Wayne Embry se souvient de l’assassinat de Martin Luther King : « On ne voulait pas qu’il y ait de la violence, donc on a joué »
Même si le nom de Wayne Embry ne parle pas à grand monde aujourd’hui, l’homme de 83 ans est pourtant une personnalité marquante de la NBA. Star dans les années 60 (831 matchs pour 12,5 points et 9,1 rebonds par match), cinq fois All-Star, une fois champion et membre du Hall of Fame, le pivot est aussi le premier Afro-Américain à avoir occupé le poste de General Manager dans le sport professionnel américain lors de sa nomination à Milwaukee en 1971. Et il estime que les joueurs devraient continuer de jouer tout en supportant les manifestants de Black Lives Matter plutôt que de suivre le camp de Kyrie Irving.
« J’ai toujours été partisan du fait que les sportifs devaient être des modèles pour que la société soit meilleure. Parce qu’ils viennent de différentes cultures, avec des environnements différents et travaillent pour un but commun. Jouer maintenant pourrait faire d’eux des modèles. Personnellement, je sais que je jouerais. Je suis un gros supporter du Premier Amendement (qui met en place la liberté d’expression entre autres ndlr). On a le droit de prendre la parole et de manifester. Les joueurs ne devraient jamais se contenter de jouer et de se taire. Si vous croyez en la constitution américaine, ça fait de vous un patriote et vous pouvez dire ce que vous voulez. » Wayne Embry.
La situation actuelle lui rappelle un autre moment fort de l’histoire des États-Unis, au printemps 1968. Les Celtics, dont il portait le maillot à l’époque, étaient en pleine série de playoffs et devaient jouer un match le soir même de l’assassinat de Martin Luther King, le 4 avril 1968. Lui et ses coéquipiers ont voulu boycotter la rencontre qu’ils devaient jouer contre les Sixers de Wilt Chamberlain.
« On savait que le pays allait être dans la tourmente. On savait qu’il y allait avoir des émeutes. La plupart des joueurs ne voulaient pas jouer, nous n’étions pas concentrés sur le jeu et tous en colère par rapport à ce qu’il venait de se passer. Nous avons organisé une réunion. Certains joueurs blancs voulaient jouer, la plupart des joueurs noirs ne voulaient pas. Red Auerbach (le coach ndlr) est venu nous voir et nous a dit que le Commissioner J. Walter Kennedy était en contact avec les maires des villes des équipes qui devaient jouer, et qu’ils pensaient que c’était mieux que l’on joue, parce que ce match allait intéresser les habitants, et qu’ils resteraient chez eux pour le regarder.

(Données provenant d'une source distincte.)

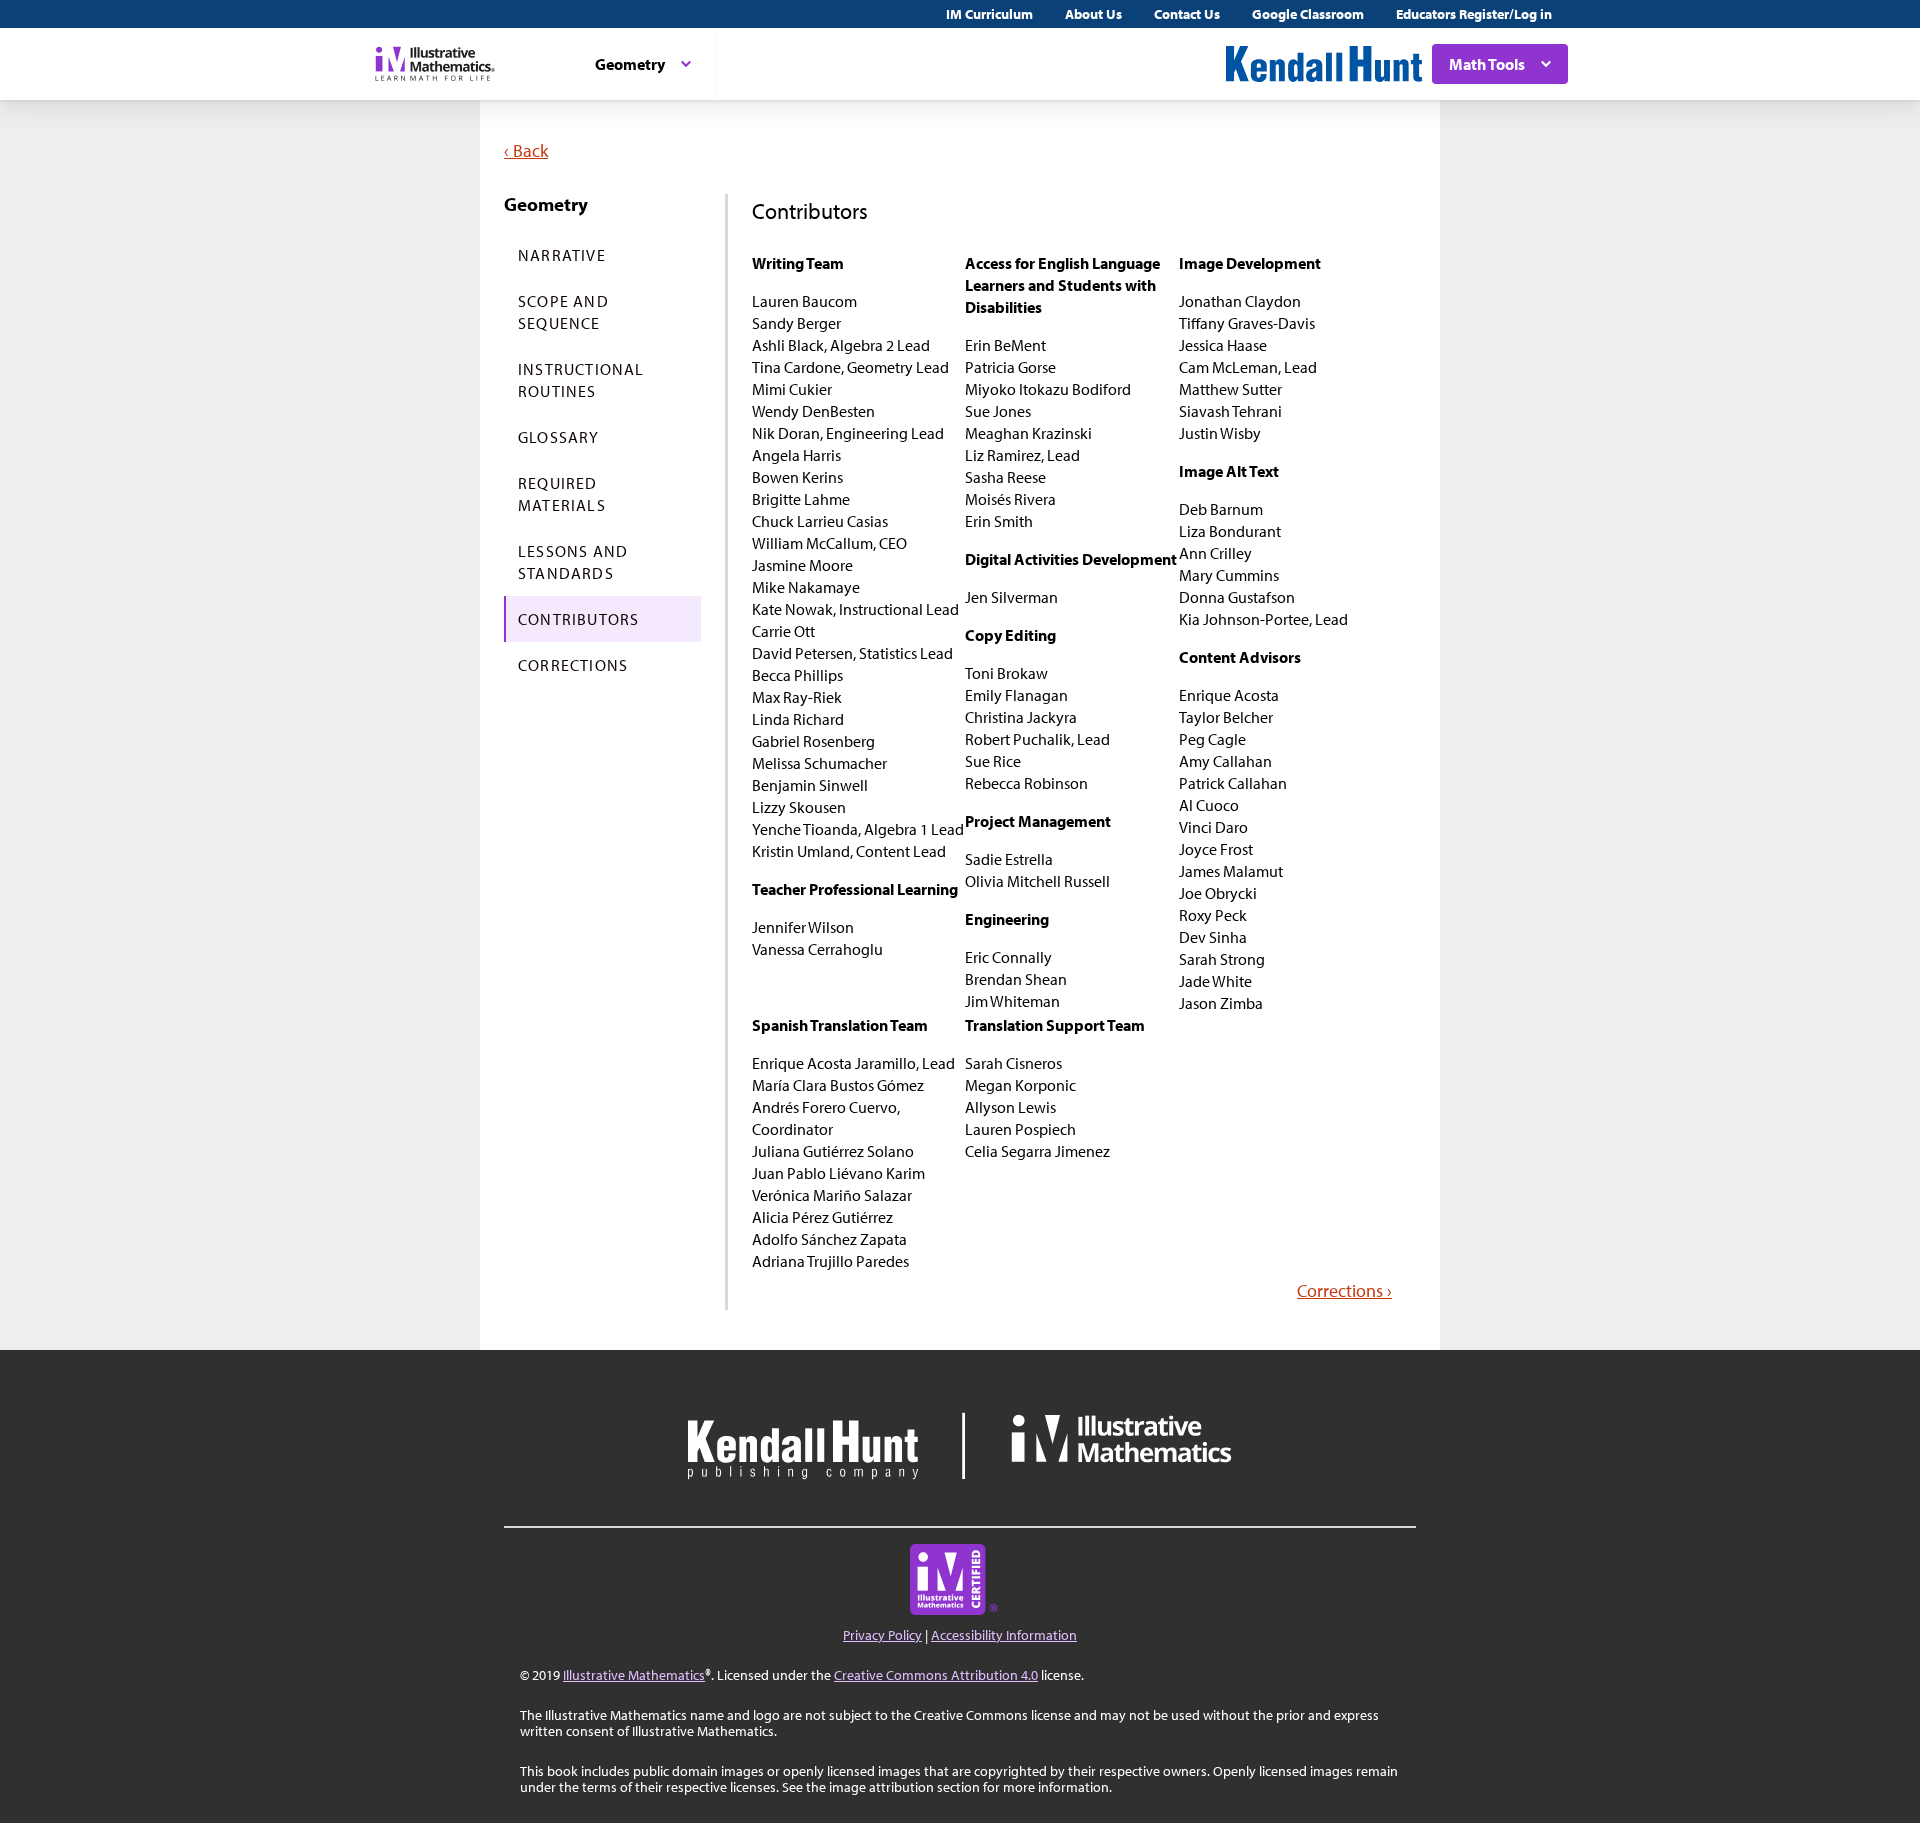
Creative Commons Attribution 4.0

Nous avons eu un débat, on ne voulait pas voir de la violence. L’héritage de Martin Luther King ne devait pas l’être. Donc on a joué. » Wayne Embry.
Et gagné, avant que la NBA ne se mette dans la foulée en pause pendant quatre jours jusqu’à l’enterrement de Martin Luther King.
« Nous étions en deuil, très inquiets par rapport à ce qui allait se passer. Les choses se sont calmées après l’enterrement, les communautés sont passées de la protestation au deuil. » Wayne Embry.
L’ancien pivot, consultant pour les Raptors depuis 2014, fait partie de ceux qui poussent la NBA à apporter plus de diversité dans les front offices. Les recrutements de Marc Eversley et Troy Weaver, deux Afro-Américains comme General Manager, respectivement à Chicago et Boston, lui ont fait plaisir.
« La NBA a toujours été à la pointe de la diversité dans le sport, ce qui ne veut pas dire qu’on ne peut pas aller plus loin. Les recrutements, c’est par cycle. Mais la NBA a toujours voulu s’améliorer et on veut que ça continue. » Wayne Embry.